Earlier this year, Cherokee Language Program Director Roy Boney worked with Cherokee Nation Cultural Tourism to commission a special composition of the Cherokee syllabary to produce the proclamation in partnership with John Brown University.

“I have always been fascinated by the Cherokee syllabary. I grew up in a house with Cherokee speakers, ”Boney said. “I grew up with it, I always saw it. When I went to college, I studied graphic design because I was interested in writing and typography. For me, being able to work on this project and have worked with real movable type and seeing how it went from that to the digital age gave me a much better appreciation for it all.

The proclamation signed by Chief Hoskin reaffirms the Cherokee Nation’s commitment to protect and perpetuate the Cherokee language for generations to come.
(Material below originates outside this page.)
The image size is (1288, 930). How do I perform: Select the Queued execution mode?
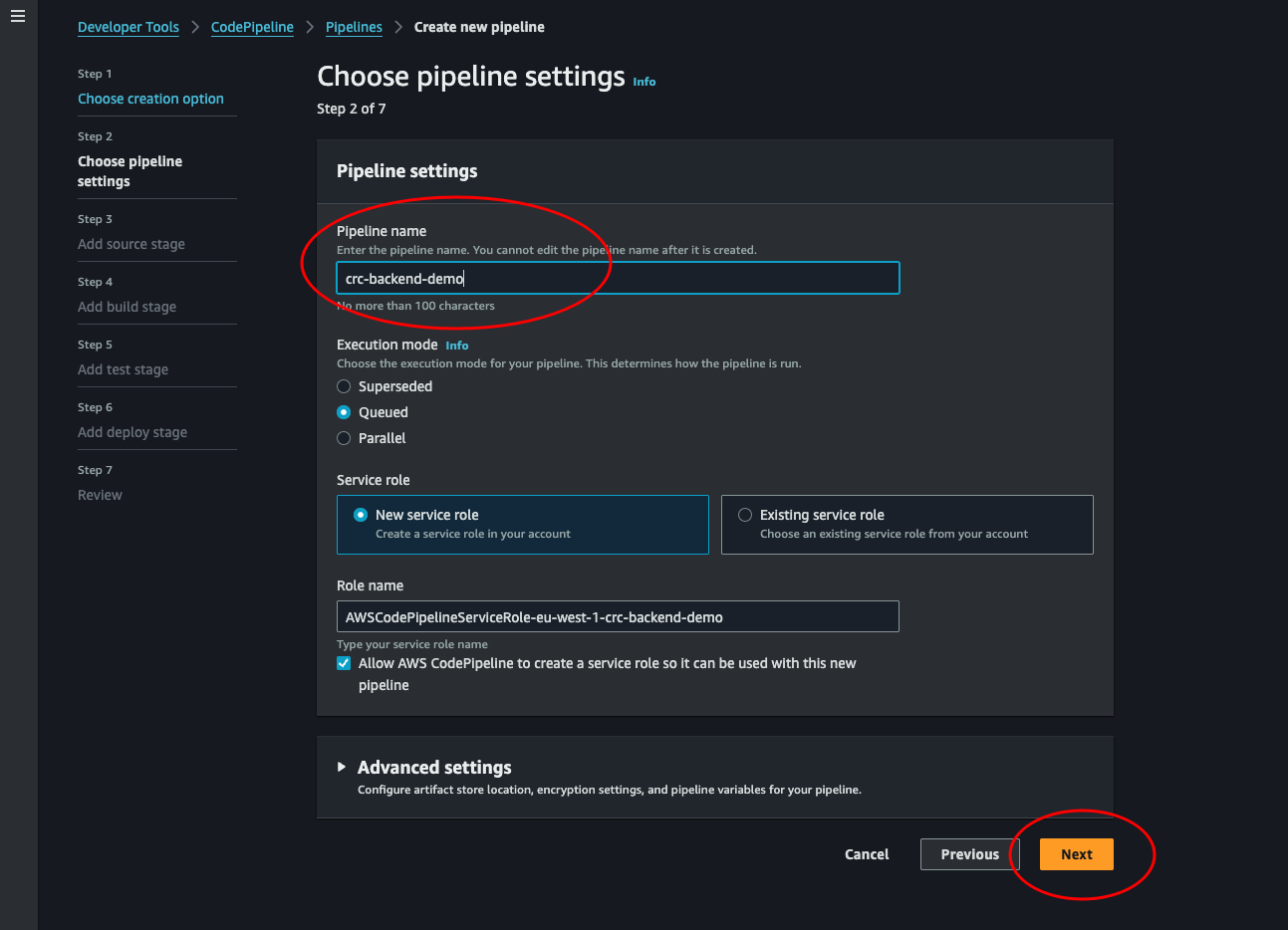pyautogui.click(x=344, y=412)
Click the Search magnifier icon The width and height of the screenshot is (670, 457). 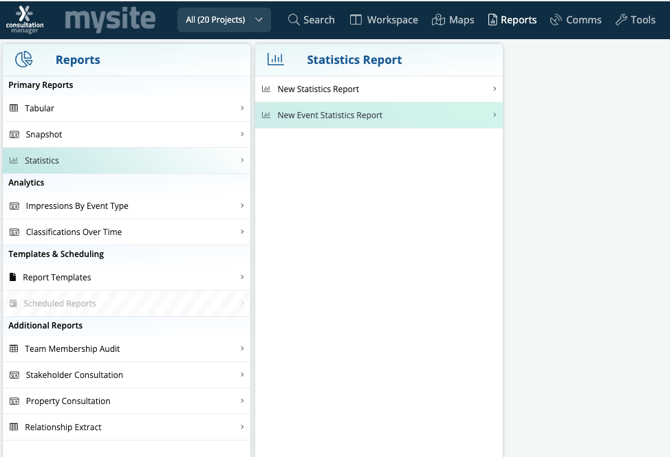coord(294,20)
As part of these efforts, Chief Hoskin signed the Durbin Feeling Language Preservation Act in 2019 to provide a historic $ 16 million investment in the preservation of the Cherokee language, the largest language investment in the nation’s history. cherokee. The late Durbin Feeling dedicated his life to preserving the Cherokee language for future generations, doing more for the Cherokee language than anyone since Sequoyah.

The tribe inaugurated in 2020 the Durbin Feeling Language Center, a state-of-the-art 50,000 square foot facility that will be housed in the former Cherokee Casino Tahlequah. The center will become the long-term headquarters of the Cherokee Language Department, which includes more than a dozen unique programs for the perpetuation of the Cherokee language. For the first time in history, all of the tribe’s language programs will be brought together under one roof once construction is complete. The campus will also soon include homes for Cherokee speakers.

Chief Hoskin and Deputy Chief Warner made the preservation and perpetuation of the language a priority, as only about 2,000 native Cherokee speakers are alive today. In July, Chief Hoskin and Deputy Chief Warner signed an agreement with the Eastern Band of Cherokee Indians in North Carolina to protect and preserve the language, history and culture by working with Western Carolina University, which is found on EBCI lands and offers a Cherokee study program. minor and Cherokee language courses.